Biden Wants It Both Ways

This week felt like a month. On the menu today: After President Trump asked, “Would you close down the oil industry?” Biden responded, “I have a transition from the old industry, yes,” and now Biden’s campaign insists the candidate didn’t mean it. Biden also insisted that he “never said I oppose fracking,” which is contradicted by many of Biden’s past statements. It was that kind of a debate, wrapping up that kind of a week. Also, Operation Warp Speed’s chief adviser, Dr. Moncef Slaoui, offers a really encouraging timeline for vaccine distribution.

Joe Biden: ‘I Have a Transition from the Old [Oil] Industry, Yes’

After the catastrophic failure of the much-hyped “Battleground Texas” project by Democrats in 2014, Lone Star State Republicans could be forgiven for thinking their opposition would never get their act together.

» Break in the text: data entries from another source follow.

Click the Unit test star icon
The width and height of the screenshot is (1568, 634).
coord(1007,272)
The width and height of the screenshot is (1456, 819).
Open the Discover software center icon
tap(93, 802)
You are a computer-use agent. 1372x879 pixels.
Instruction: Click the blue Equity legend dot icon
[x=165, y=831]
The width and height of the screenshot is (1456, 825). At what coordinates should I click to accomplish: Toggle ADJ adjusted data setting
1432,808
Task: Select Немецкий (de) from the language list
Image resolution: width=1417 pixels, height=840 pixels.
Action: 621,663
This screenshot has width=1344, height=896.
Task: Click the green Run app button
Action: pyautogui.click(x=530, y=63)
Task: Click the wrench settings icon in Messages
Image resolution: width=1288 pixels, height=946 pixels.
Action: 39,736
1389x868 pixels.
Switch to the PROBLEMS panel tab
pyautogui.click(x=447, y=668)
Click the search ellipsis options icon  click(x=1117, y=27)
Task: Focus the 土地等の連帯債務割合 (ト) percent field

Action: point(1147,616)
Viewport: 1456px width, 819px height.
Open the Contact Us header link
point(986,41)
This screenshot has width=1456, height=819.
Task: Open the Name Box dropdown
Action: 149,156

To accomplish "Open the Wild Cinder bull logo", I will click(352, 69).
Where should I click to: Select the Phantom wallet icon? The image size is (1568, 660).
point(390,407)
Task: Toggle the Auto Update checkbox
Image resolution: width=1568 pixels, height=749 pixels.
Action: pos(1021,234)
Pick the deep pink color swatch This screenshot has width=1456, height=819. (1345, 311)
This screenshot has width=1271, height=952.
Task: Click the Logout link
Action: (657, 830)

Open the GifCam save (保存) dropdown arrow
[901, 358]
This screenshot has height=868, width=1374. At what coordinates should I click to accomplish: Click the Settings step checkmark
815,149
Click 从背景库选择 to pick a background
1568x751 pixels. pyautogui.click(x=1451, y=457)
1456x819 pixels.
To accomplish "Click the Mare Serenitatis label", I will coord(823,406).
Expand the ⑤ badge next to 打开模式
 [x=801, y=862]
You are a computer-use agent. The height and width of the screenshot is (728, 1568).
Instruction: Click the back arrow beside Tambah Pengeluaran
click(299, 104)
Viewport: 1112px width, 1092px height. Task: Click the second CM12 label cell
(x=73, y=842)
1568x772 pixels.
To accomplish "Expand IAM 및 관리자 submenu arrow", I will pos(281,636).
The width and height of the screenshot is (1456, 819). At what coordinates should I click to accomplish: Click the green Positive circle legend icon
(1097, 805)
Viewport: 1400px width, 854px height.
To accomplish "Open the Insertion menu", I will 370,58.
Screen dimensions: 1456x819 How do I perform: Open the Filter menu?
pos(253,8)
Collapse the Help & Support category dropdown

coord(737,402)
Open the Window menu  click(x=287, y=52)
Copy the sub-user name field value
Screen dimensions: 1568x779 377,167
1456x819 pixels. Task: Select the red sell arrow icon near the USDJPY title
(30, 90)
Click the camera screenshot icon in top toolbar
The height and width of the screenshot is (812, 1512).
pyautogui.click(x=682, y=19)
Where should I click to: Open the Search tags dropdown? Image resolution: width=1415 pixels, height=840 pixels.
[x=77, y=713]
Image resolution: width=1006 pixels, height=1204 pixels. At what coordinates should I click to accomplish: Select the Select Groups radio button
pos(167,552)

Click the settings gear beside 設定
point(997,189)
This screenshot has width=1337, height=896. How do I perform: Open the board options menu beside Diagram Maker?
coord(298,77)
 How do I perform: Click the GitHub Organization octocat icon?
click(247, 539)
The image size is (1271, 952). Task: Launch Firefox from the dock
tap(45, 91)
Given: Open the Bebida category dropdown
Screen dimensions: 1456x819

The first tiny rattle in the engine came in 2016, when Donald Trump won the state by “only” nine percentage points. Because we’re talking about such a huge state, that amounts to more than 800,000 votes. But it was a somewhat smaller margin than preceding cycles. Mitt Romney had won the state by 1.2 million votes, and John McCain won by about 950,000 votes.

And then in 2018, Beto O’Rourke came respectably close in the Senate race against Ted Cruz, Republicans swept all the statewide offices again, but incumbents who usually won by wide margins, like Lieutenant Governor Dan Patrick and state attorney general Ken Paxton, won by just a handful of percentage points. Democrats picked up two U.S. House seats, two state senate seats, and a dozen state House seats. Suddenly the Democrats’ dreams of winning the state were unlikely, but no longer laughable.

Heading into 2020, some Democrats started to believe that this was the year. A few polls here and there put Joe Biden ahead in Texas, and when Trump led, it was rarely by more than four or five points. Trump largely alienates suburbanites, and Texas has a lot of suburbs. Those allegedly boring college-educated minivan-driving soccer moms and white-collar dads used to be the bread and butter of the Republican Party. Trump had started to enjoy better polls, and the formula at FiveThirtyEight suggested Biden’s chances had never been better than one in three.